Le taux de cotisation des entreprises pour la branche famille, qui était de 5,40 % au mois de juillet 1993, vient d’être ramené à 5,25 %. En revanche, le taux de cotisations sur les salaires prévu pour l’assurance vieillesse jusqu’au plafond de la sécurité sociale, qui était de 8,20 % en 1993, a été porté à 8,30 % en janvier 2006, et il atteint 8,45 % depuis le mois de janvier dernier.
Dans un article paru dans la revue de l’Institut de recherches économiques et sociales, l’économiste Michel Husson fait apparaître que le niveau des cotisations sociales en 2012 est équivalent à celui des années soixante-dix, mais avec un taux employeur global de 24 % du total des rémunérations. De ce point de vue, la chute est de plus de 3 % sur le début des années quatre-vingt-dix.
En d’autres termes, c’est un problème d’insuffisance de recettes qui est à la base des difficultés de la sécurité sociale, comme de celles de l’État.

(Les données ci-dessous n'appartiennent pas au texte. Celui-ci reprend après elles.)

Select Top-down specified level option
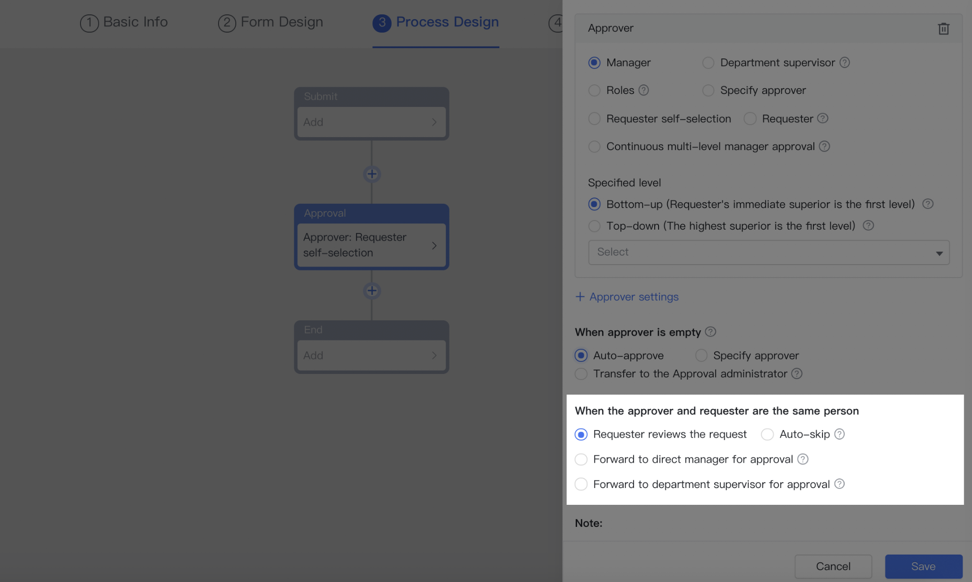Viewport: 972px width, 582px height. click(594, 226)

L’insuffisance des recettes est largement encouragée par une politique publique de l’emploi parfaitement inepte dans le contexte actuel. La stratégie de Lisbonne devait conduire la France sur la route de l’effort pour l’innovation, la recherche, la qualification et la création de valeur ajoutée par la matière grise. Qu’en est-il ? En assurant la rentabilité de la grande distribution et la solvabilité des entreprises de services à la personne, de nettoyage, de gardiennage et d’entretien, nous avons favorisé le développement de l’emploi précaire et de l’intérim.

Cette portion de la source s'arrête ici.